[EXTRACTED MATERIAL]:

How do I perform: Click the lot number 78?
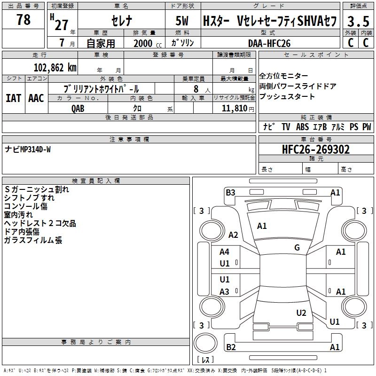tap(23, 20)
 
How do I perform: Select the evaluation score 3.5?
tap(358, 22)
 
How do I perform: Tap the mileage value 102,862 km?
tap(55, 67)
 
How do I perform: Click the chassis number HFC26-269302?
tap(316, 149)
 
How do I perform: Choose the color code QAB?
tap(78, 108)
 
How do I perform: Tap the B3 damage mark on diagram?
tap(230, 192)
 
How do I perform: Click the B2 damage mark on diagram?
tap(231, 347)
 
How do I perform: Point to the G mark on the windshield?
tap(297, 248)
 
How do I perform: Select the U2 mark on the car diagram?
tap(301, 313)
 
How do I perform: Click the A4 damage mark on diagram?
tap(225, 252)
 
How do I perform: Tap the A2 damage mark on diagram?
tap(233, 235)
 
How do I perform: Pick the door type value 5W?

==

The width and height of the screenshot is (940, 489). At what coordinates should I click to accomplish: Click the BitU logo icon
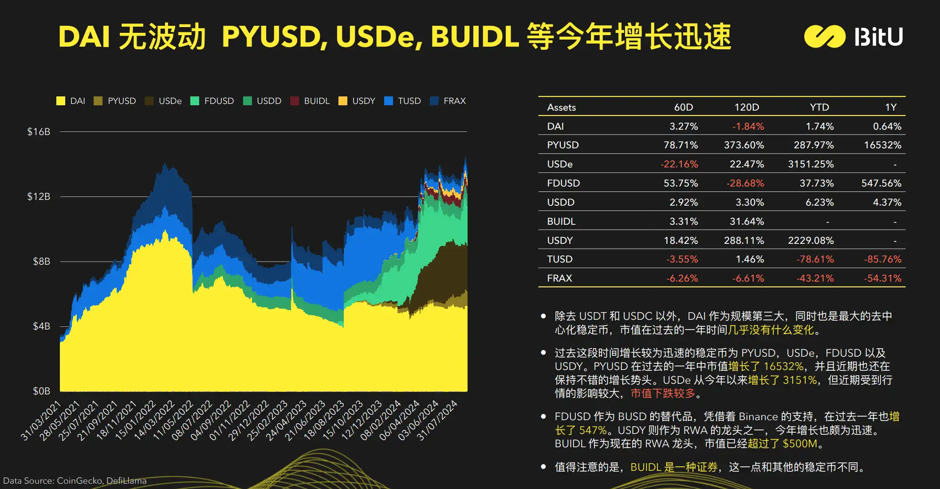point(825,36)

...

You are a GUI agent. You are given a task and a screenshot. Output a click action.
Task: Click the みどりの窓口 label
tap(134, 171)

[YOUR INSTRUCTIONS]: Rewrite the lines from the line containing "You are a GUI" up to and including the line containing "tap(134, 171)", swapping "screenshot" for "screen image" and leaving everything else the same.

[ANSWER BELOW]:
You are a GUI agent. You are given a task and a screen image. Output a click action.
Task: Click the みどりの窓口 label
tap(134, 171)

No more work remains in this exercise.